AUFGABENSTELLUNG —
Schreibe alle folgenden Datensätze Wort für Wort ab. Die Bilder gehören nicht in deine Abschrift.

DATENÜBERSICHT —
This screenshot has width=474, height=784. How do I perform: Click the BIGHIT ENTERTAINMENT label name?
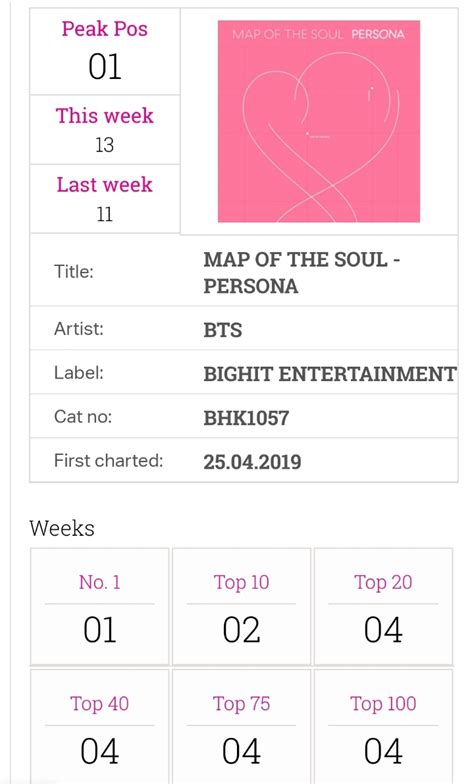(330, 374)
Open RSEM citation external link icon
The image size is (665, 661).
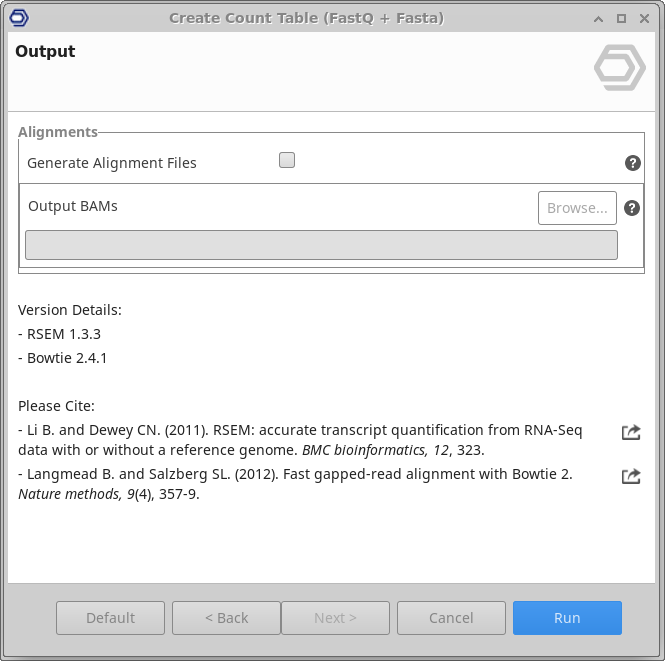(x=631, y=432)
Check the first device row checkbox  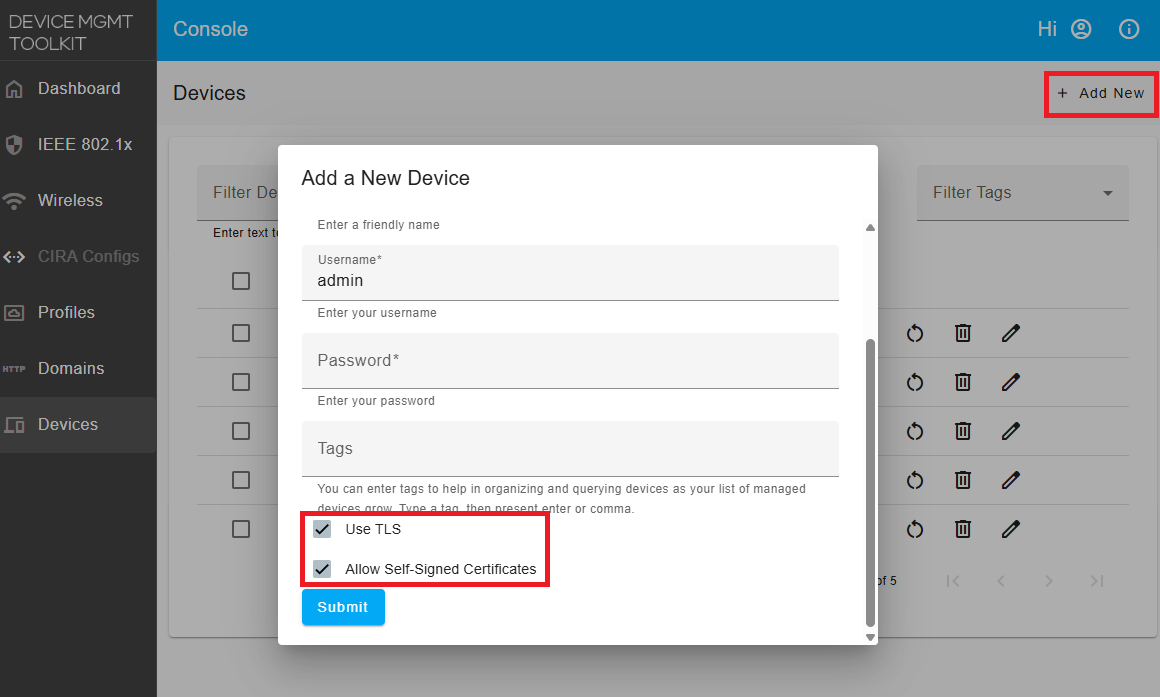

LÖSUNG —
This screenshot has width=474, height=784. How do I perform: Click the BIGHIT ENTERTAINMENT label name?
(330, 374)
Open RSEM citation external link icon
The image size is (665, 661).
(x=631, y=432)
Check the first device row checkbox  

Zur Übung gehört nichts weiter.